NLP Post 3: Juggling, Or At Least Acting the Fool

Now I understand why  medieval Fools juggled. The Fool archetype  is the messenger of the powerless, who can get away with telling the King unpleasant truths. By juggling, the Fool provides a mesmerizing distraction, and also belies his foolish outer appearance, mannerisms, and actions.

Because juggling is hard!

I know this, because I have been learning to juggle for nearly a month. My earlier posts here and here summarize the action so far: making juggling balls and practice, practice, practice, all while using only online learning resources. The process of using online resources worked well for juggling. Juggling is an active skill, so is well demonstrated via video. What I did not find, was much variation in instruction. One video was much like the next: the basic moves, building from one ball, to two, to three, then practice, practice, practice. Some included more tips on form, like keeping the elbows in, and keeping them bent at 90 degrees, but other than that, the Alexander technique, which is a method of learning movement, not of learning juggling, was the only site that gave me different methods to try.

I have created a video about my progress, and what I have learned:

My favorite juggling videos are those done by Niels Duinker, as shown in my video. Niels demonstrated just about every juggling pattern you might care to try. But when I got stuck, when I found I couldn’t get past four or five catches, I searched for something more, and I couldn’t find it in juggling videos. This is what I found:

Firstly, I have visual-spatial problems, although it is the spatial that is sorely lacking. I can walk down a corridor and bump into the wall. I once did a standard IQ test for a job interview. They called me later and asked if I had taken ill in the test, because my visual-spatial scores were significantly lower than all the others. What this means is that, while most people can learn basic juggling in a few days, I would be in the category of persons who will take a few months of daily practice. This forum reassured me that, short of poor eyesight, anyone can eventually learn to juggle. And I did continue to improve, just not to my stated learning goals of 20 catches of three different patterns.
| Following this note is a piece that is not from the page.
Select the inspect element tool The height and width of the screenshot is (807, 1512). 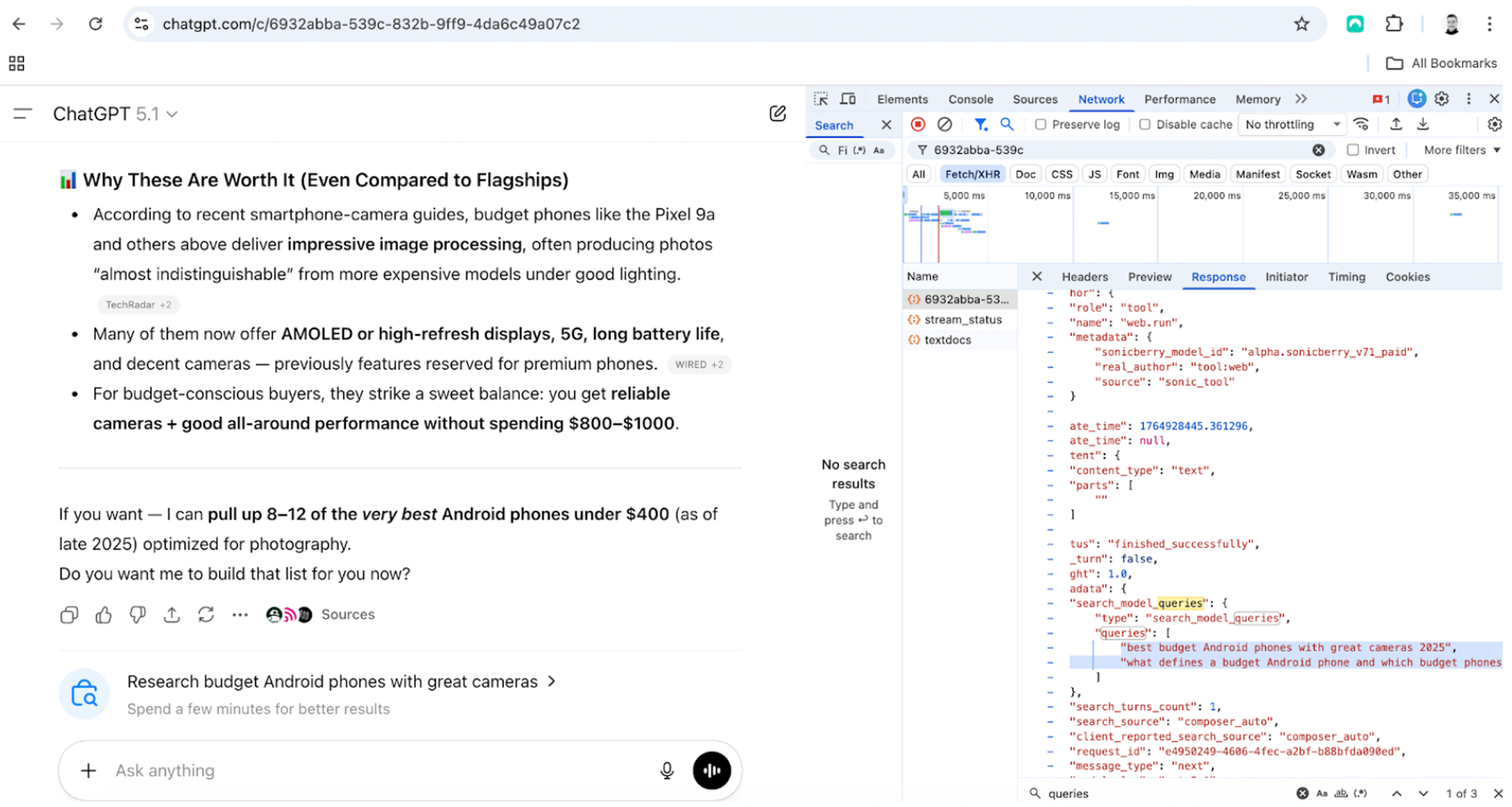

Secondly, I researched adult learners (specifically, old enough to be feeling the effects of age on memory and processing speeds), and found a paper that also concluded that, in most learning, the difference between success and failure for older learners is perseverance. Castles ( 2013).

Finally, I recalled Gee’s notion of “grit,” and applied some. Gee (2013)

In the future, I would want to involve my students in a similar exercise. As I work with students who have learning difficulties, and often a lack of confidence, I believe a networked learning project would:

Allow them to find skills suited to their learning styles and thereby boost confidence, and

Allow them to find skills contrary to their learning styles, and experience them in both fun and failure, which will help change their conceptions of the value of failure.

I have enjoyed learning  to juggle, so far, and I intend to continue practicing. To me, the fact that I have not become heartily sick of it is evidence that this has been a true learning process.

References:

Alexander method juggling instructions:

http://www.franis.org/Alexander/Applied_principles_juggling.html

Niels Duinker juggling channel:

https://www.youtube.com/user/NielsDuinker

Quora online forum on juggling:

http://www.quora.com/Can-everyone-juggle-3-balls-Or-are-there-some-people-that-just-cant-do-it

Castles, Jane. “Part-Time Adult Learners: Modelling Factors that Influence Persistence.” Order No. C816511 Open University (United Kingdom), 2003. Ann Arbor: ProQuest. Web. 12 Aug. 2015.

Gee, J. (2013). The anti-education era: Creating smarter students through digital learning.